Your instructions
The records follow. Transcribe only the lines from the line containing "Viewport: 1512px width, 794px height." through the end, both ends included, and leave out the pictures.

Dataset records
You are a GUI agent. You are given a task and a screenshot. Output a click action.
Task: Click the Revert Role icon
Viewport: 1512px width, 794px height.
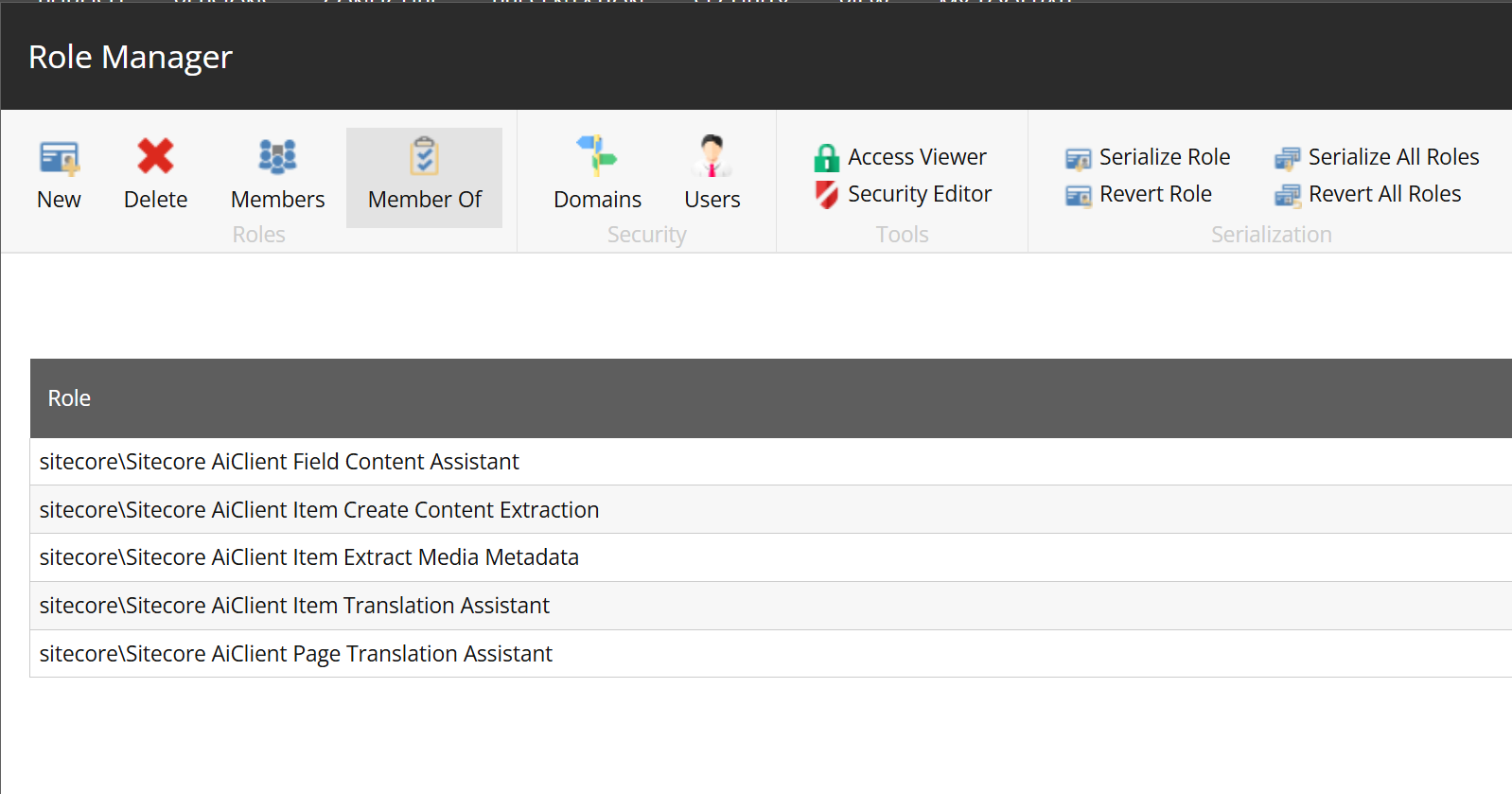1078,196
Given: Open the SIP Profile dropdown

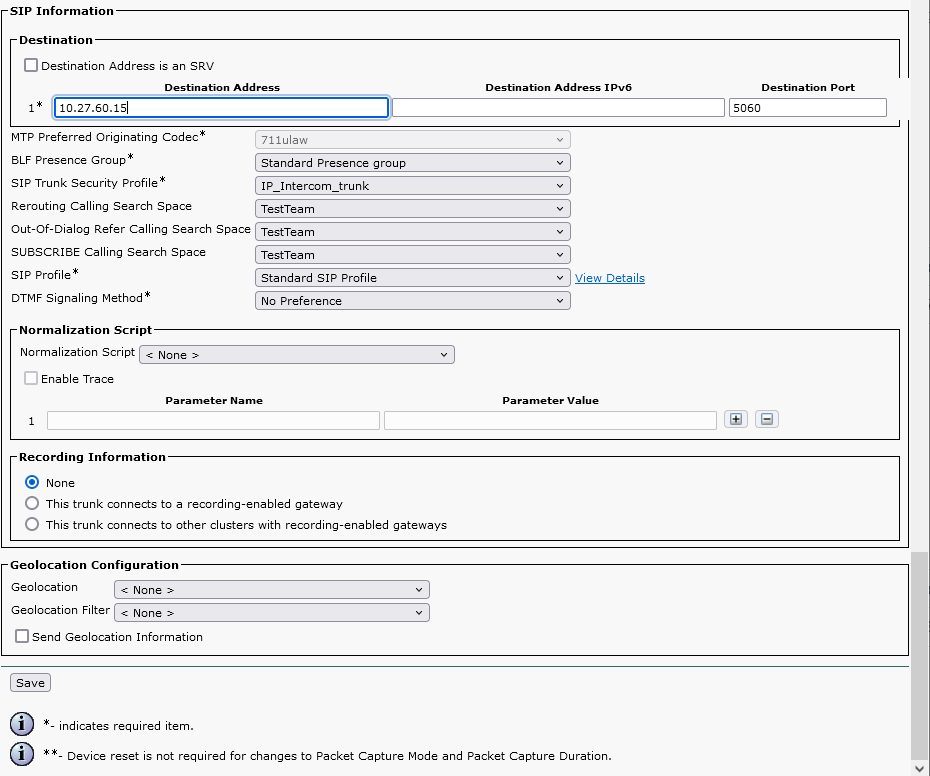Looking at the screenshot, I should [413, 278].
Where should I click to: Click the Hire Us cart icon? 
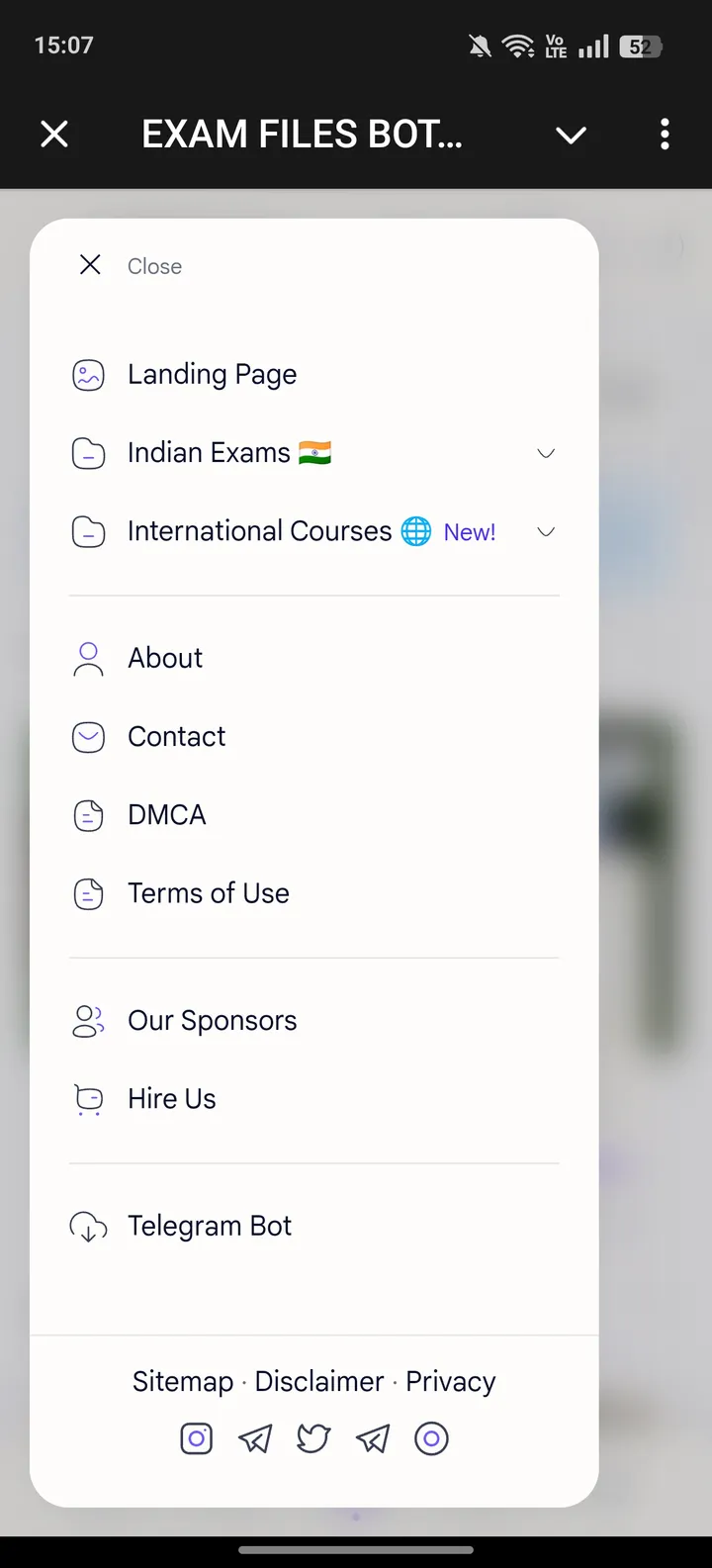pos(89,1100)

Exercise output
Viewport: 1512px width, 794px height.
1078,196
Given: Open the SIP Profile dropdown

Looking at the screenshot, I should [413, 278].
Where should I click to: Click the Hire Us cart icon? 
pos(89,1100)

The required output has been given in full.